It’s in response to the mass school shooting in Parkland, Florida. It’s part of the ongoing effort by the students at Marjory Stoneman Douglas High School, who have already helped get gun laws in Florida changed, when no one before them could do it.

Now, they’re inspiring students across the country to take action too, including right here in western Pennsylvania. After the Parkland shooting, Flynn Begor, a junior at Mt. Lebanon High School, created a new student group called “Students for Change.”

“It kind of sunk in that this is the first time in a while it’s my age,” she said of Parkland shooting victims. “Someone in my grade who goes to a school just like mine.”

Begor and her fellow members at Mt. Lebanon High School are organizing events to advocate for safer schools.

“Parkland is a similar community to Mount Lebanon. Kids feel so safe, but it kind of puts the thought in your mind – it could be us next,” Casey Gannon said.

Asked whether they feel safe at school, senior Claire Coyne said, “I can’ t say I do feel safe. It’s scary to go out and be anywhere where there’s a lot of people because you never know what’s gonna happen.”

Within days of the Parkland shooting, Begor spoke on the phone with David Hogg, a Parkland student leading the movement. The “Students for Change” have now organized a school walkout at 10 a.m. on Friday, April 20, which is the 19-year anniversary of the Columbine High School shooting.

That same day, from 4:30 to 7:30 p.m., they’re holding their own “March on Washington” – Washington Road in Mt. Lebanon, that is.

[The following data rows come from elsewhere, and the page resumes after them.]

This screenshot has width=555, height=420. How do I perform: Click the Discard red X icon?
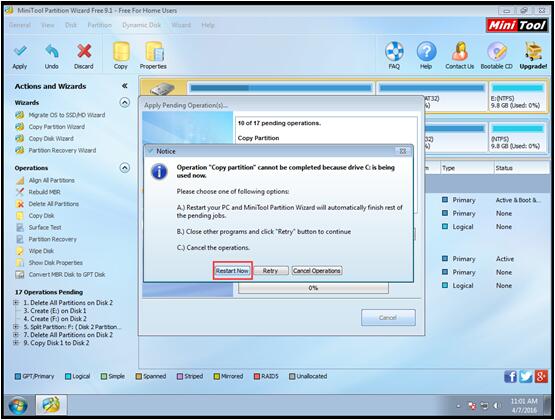click(84, 52)
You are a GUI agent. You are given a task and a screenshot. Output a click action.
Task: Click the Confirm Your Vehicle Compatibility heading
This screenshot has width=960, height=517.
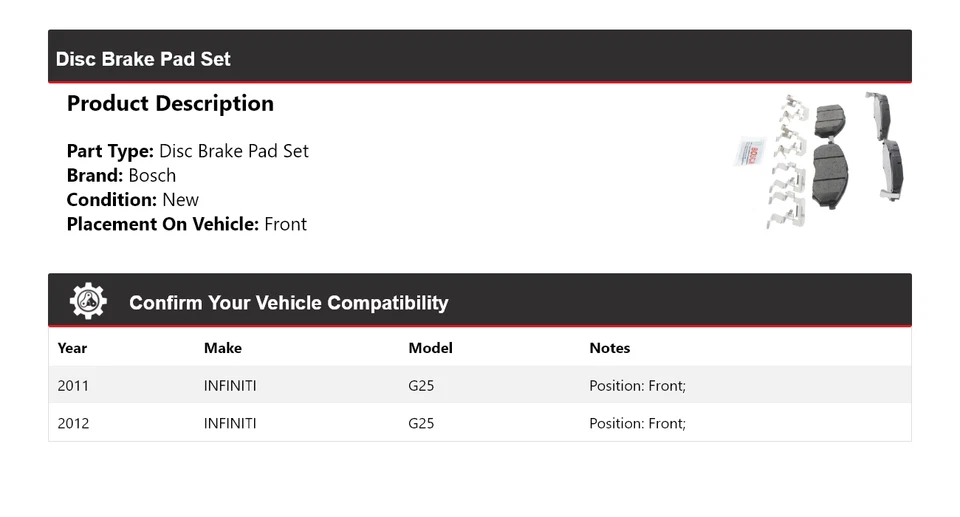pos(288,303)
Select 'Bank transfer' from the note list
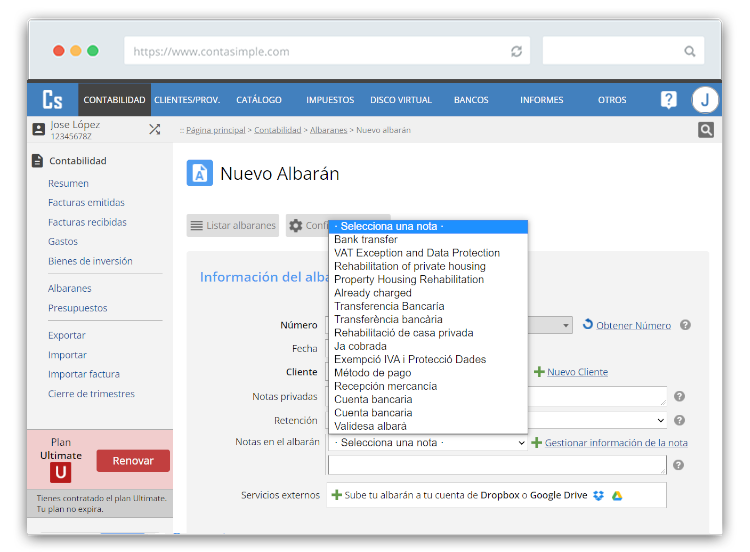 click(366, 240)
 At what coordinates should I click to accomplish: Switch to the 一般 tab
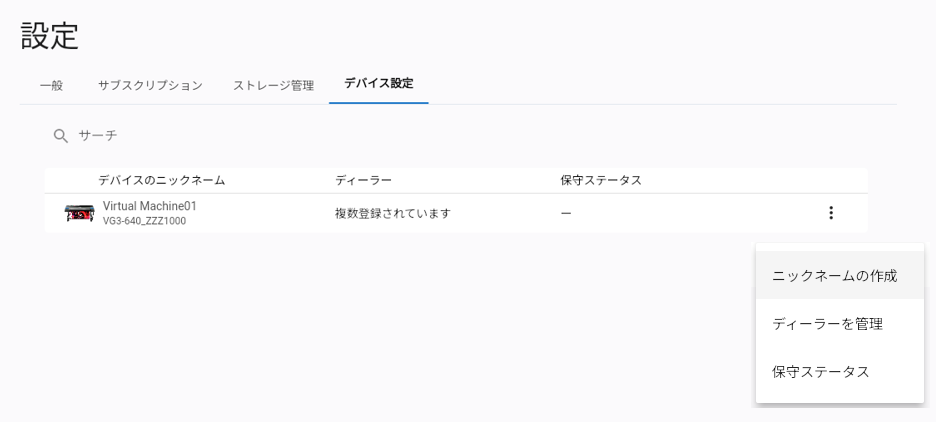51,85
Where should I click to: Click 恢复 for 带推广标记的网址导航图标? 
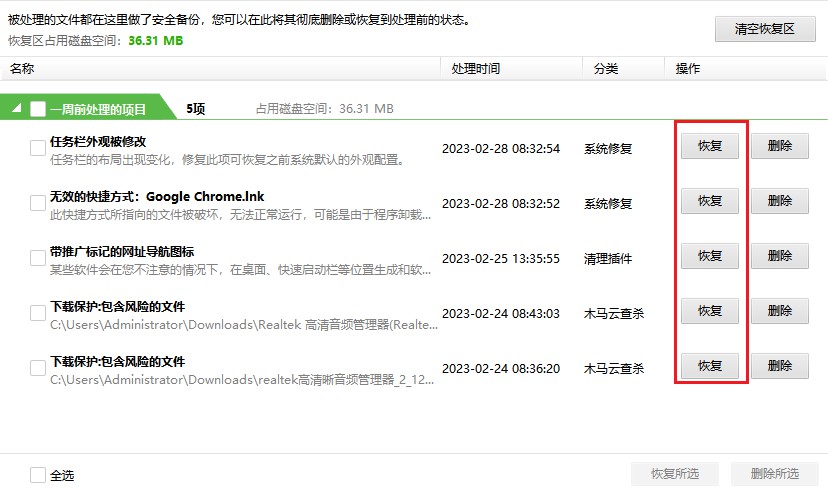(710, 256)
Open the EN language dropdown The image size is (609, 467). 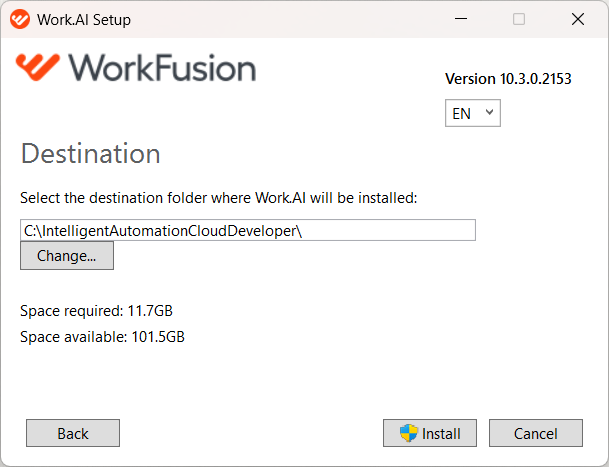(x=473, y=113)
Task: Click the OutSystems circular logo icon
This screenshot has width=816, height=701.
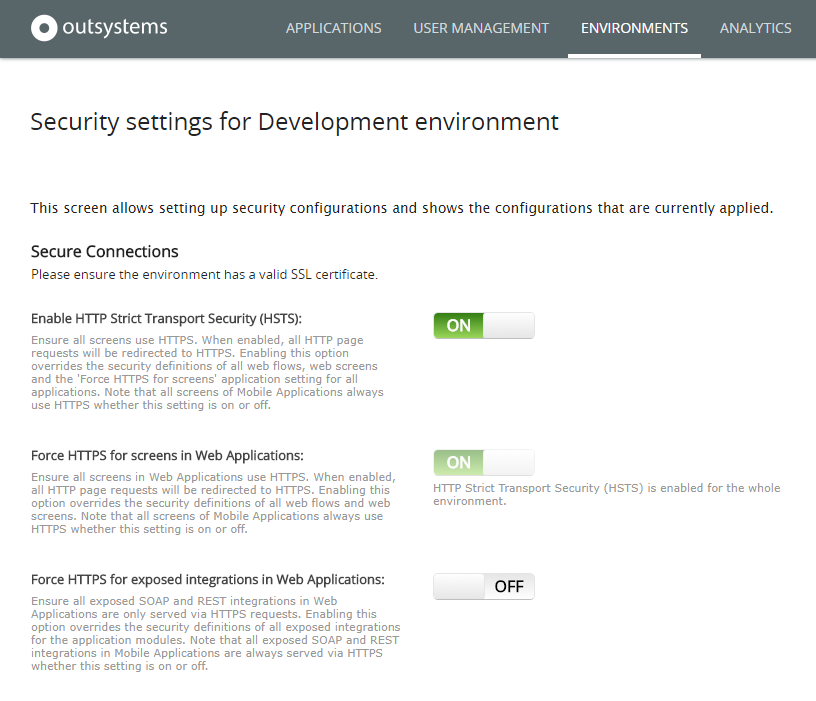Action: [x=44, y=28]
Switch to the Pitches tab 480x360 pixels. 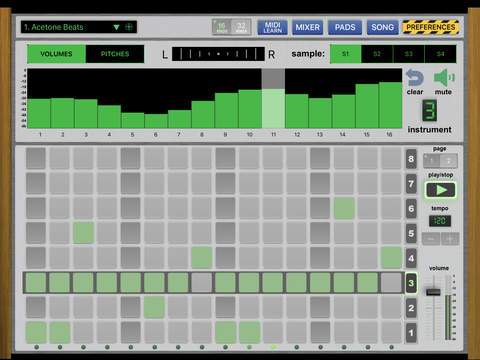click(115, 54)
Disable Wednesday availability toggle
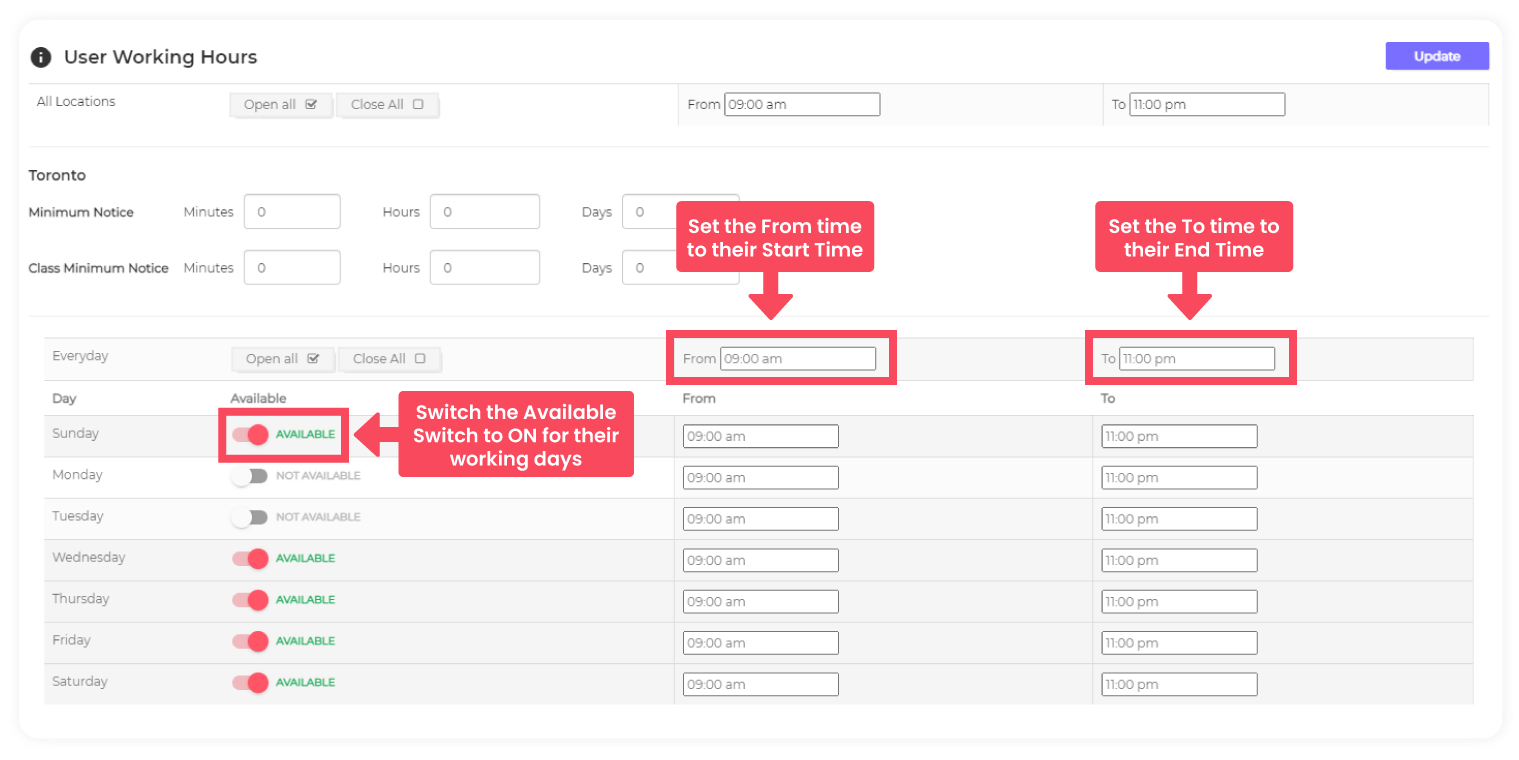The height and width of the screenshot is (760, 1519). pos(250,558)
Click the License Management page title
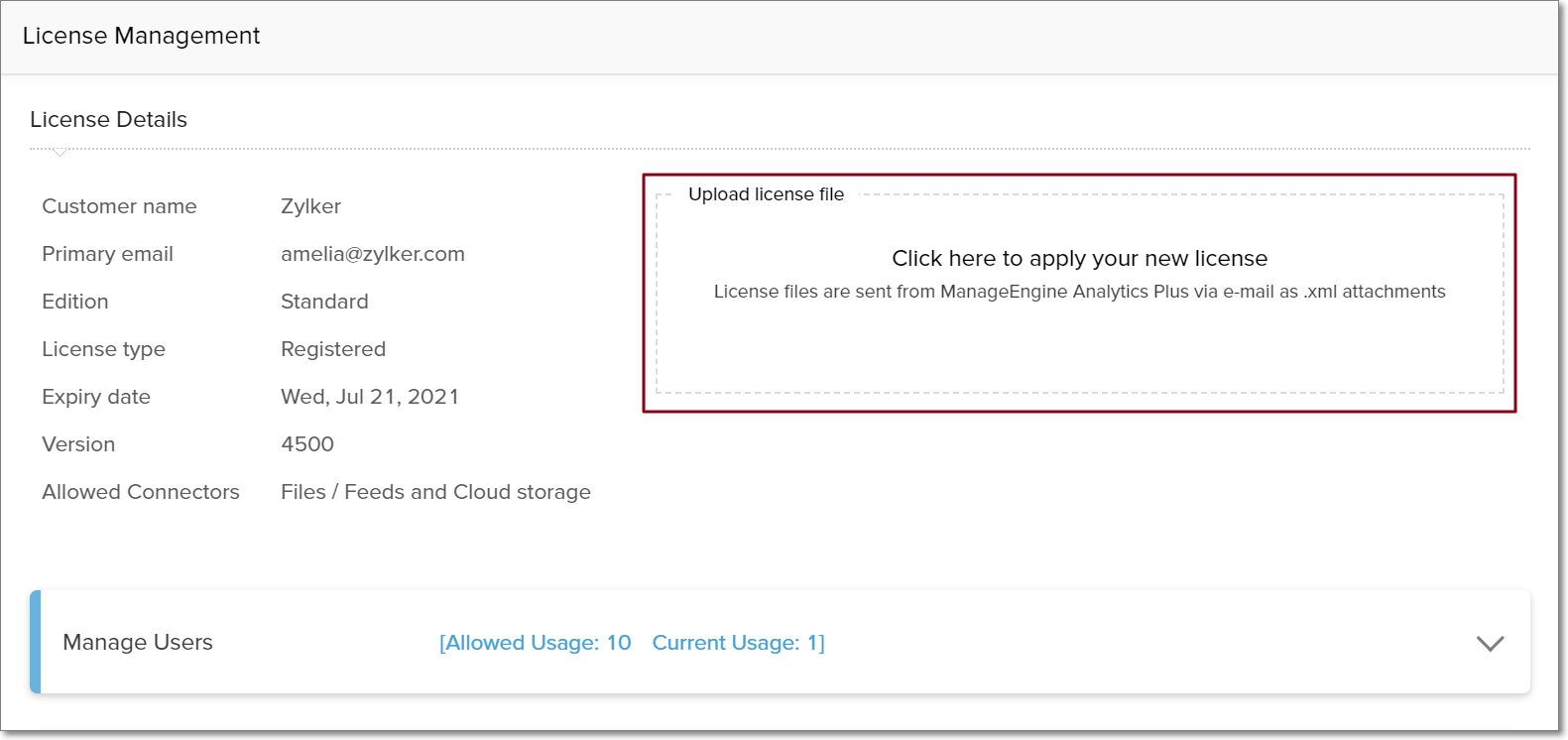 (x=141, y=36)
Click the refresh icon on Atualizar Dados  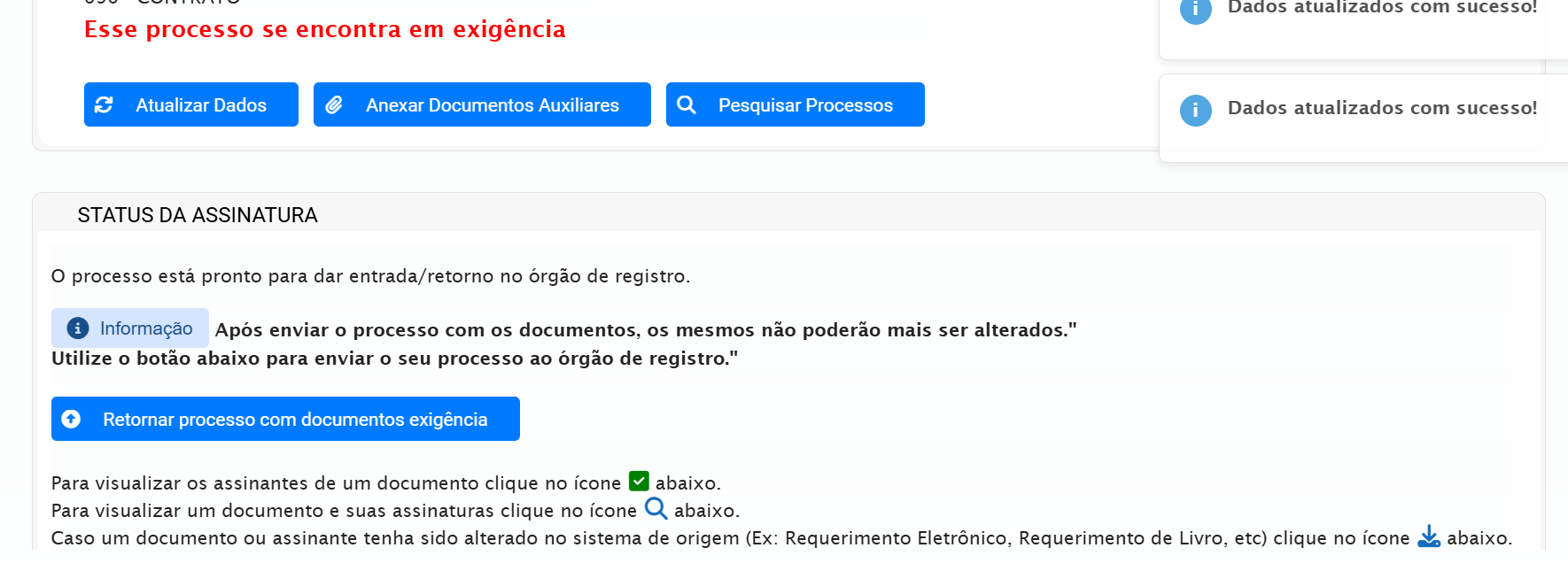[104, 105]
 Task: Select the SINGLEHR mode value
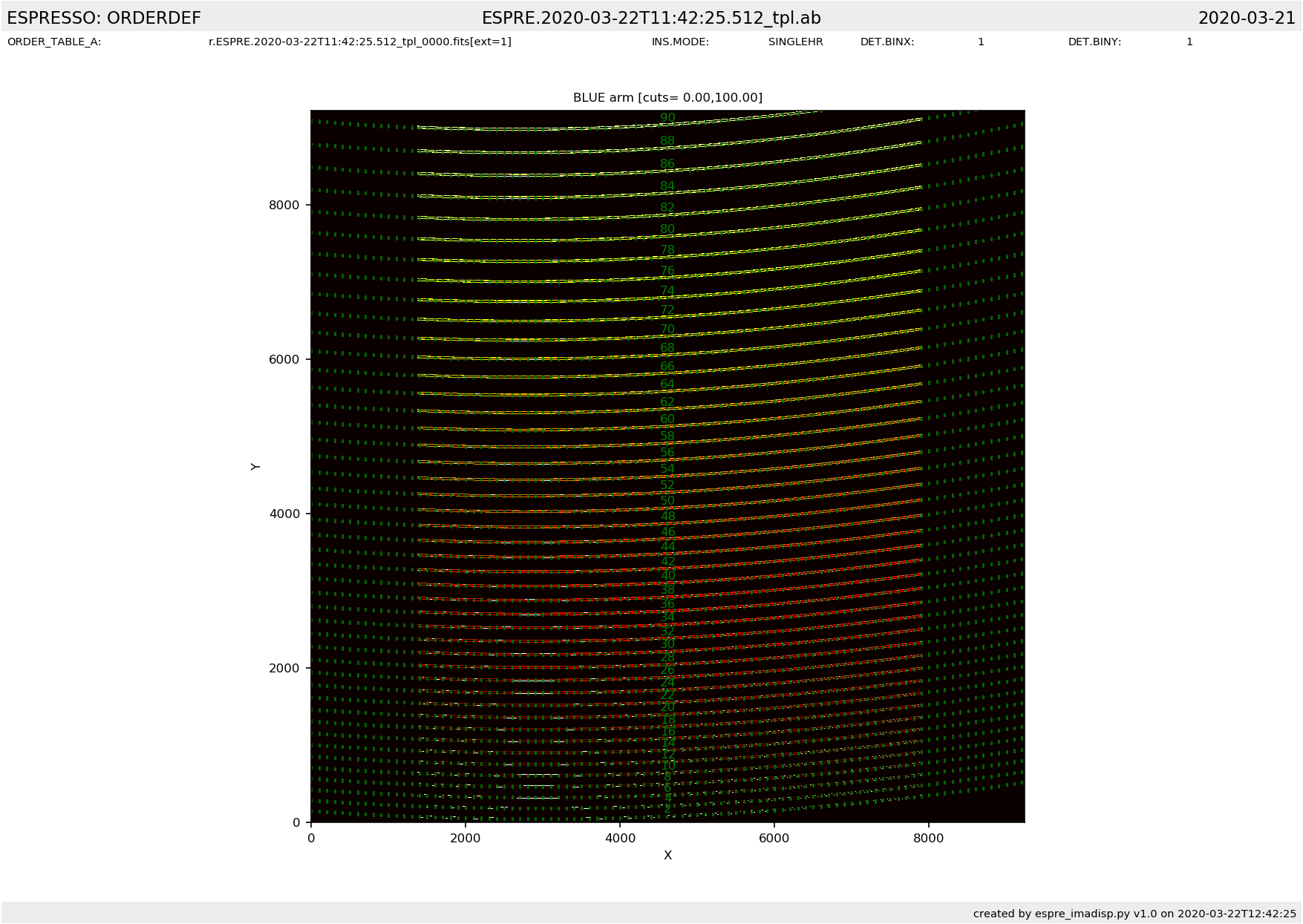(x=795, y=42)
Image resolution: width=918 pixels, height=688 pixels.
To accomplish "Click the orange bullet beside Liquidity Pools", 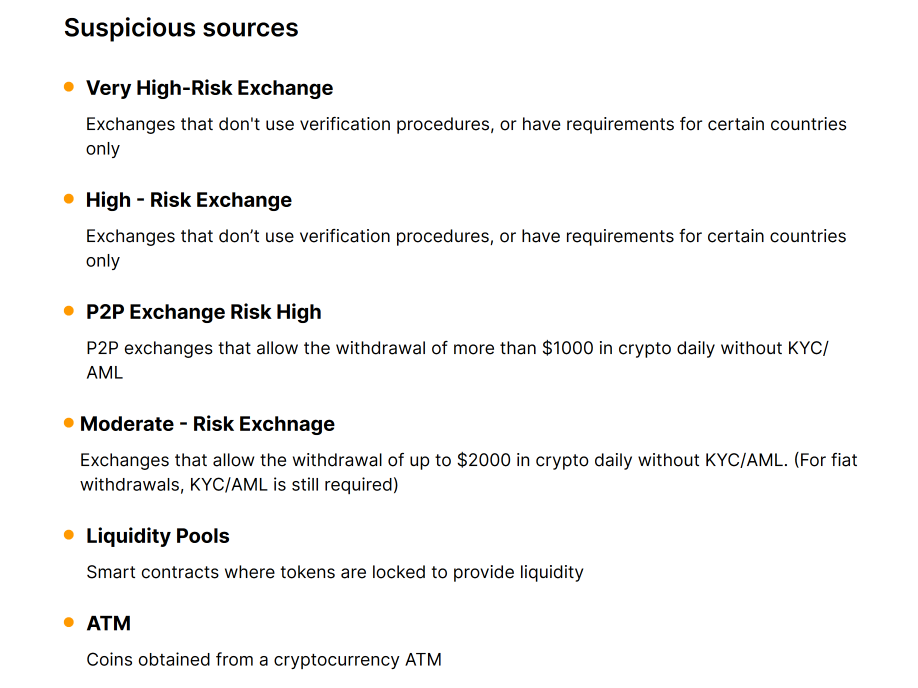I will click(69, 535).
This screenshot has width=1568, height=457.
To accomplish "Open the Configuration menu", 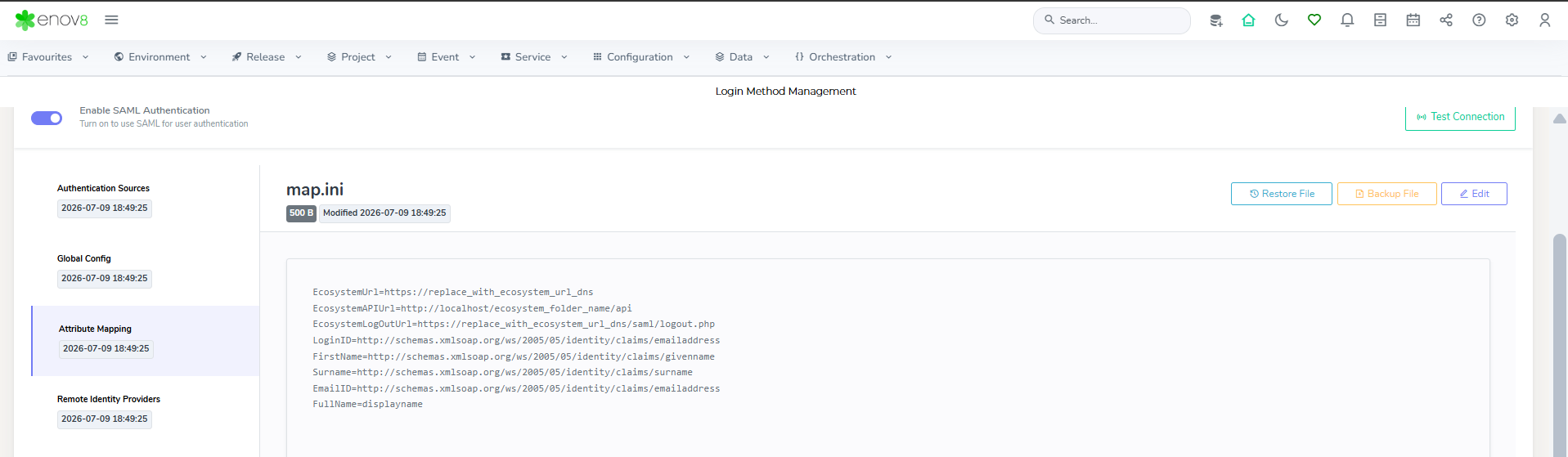I will click(x=641, y=57).
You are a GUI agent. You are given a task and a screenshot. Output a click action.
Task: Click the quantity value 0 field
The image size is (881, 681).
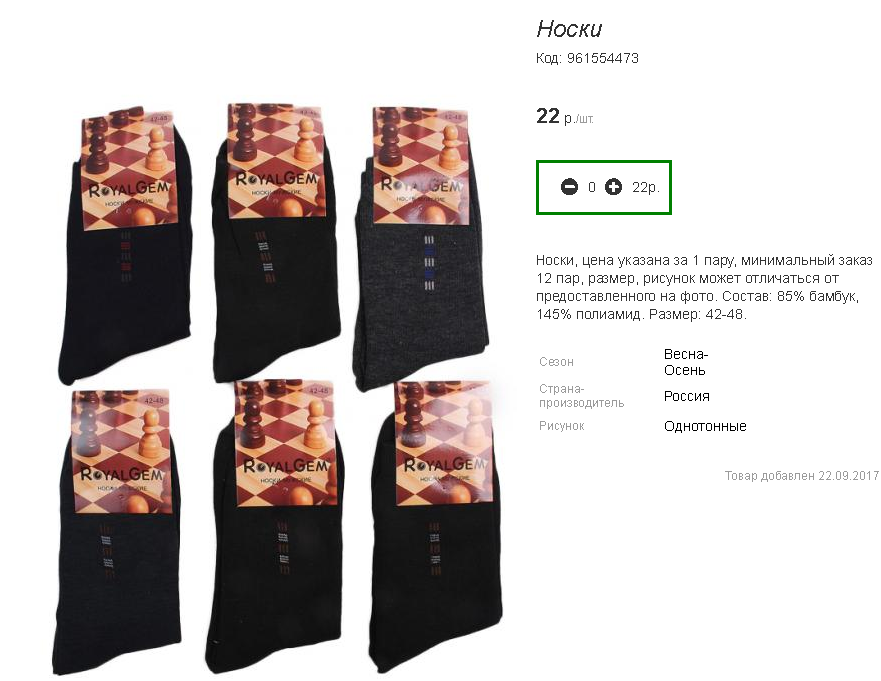592,187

It’s a community-wide event to encourage everyone to make their voices heard.

The students here aren’t making specific proposals. They say right now, they just want leaders and legislators to do something.

“People talk about gun regulations, talk about the mental health point of view,” Begor said, “but we haven’t done anything. We don’t know what works. People shoot down ideas before trying them. We don’t know what works, so I just want something.”

These students aren’t letting age stop them.

“We already have student government; we talk about these issues. We learn about it, but we need to do it. We can’t vote, but we can be activists,” Begor said.

Many of these students will also participate in this weekend’s event in Washington, D.C.